### [What you have to do]
Report only the number of lines in this material that include the string "accomplish".

◆ ◆ ◆ ◆ ◆ ◆ ◆

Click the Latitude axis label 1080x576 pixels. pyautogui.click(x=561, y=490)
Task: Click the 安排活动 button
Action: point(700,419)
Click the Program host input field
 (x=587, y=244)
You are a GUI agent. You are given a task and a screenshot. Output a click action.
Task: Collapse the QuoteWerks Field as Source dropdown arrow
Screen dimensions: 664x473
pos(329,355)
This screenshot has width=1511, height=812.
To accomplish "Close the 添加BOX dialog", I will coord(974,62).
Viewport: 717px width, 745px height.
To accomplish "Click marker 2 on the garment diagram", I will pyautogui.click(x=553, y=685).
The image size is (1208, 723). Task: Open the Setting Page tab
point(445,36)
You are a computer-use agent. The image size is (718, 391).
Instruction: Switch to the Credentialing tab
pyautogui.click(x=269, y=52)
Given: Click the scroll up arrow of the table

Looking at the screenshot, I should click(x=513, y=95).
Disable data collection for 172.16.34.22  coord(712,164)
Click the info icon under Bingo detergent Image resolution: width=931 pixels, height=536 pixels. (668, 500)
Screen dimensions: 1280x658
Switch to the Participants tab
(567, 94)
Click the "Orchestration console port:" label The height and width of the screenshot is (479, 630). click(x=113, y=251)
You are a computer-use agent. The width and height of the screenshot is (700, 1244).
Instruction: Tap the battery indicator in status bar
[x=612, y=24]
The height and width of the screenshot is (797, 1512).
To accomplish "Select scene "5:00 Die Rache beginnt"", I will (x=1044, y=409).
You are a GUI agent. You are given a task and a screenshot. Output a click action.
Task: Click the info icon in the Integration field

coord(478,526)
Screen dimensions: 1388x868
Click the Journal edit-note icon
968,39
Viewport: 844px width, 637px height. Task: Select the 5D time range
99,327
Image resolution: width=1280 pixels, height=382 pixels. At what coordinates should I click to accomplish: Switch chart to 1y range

◆ ◆ ◆ ◆ ◆ ◆ ◆

### [Written response]
4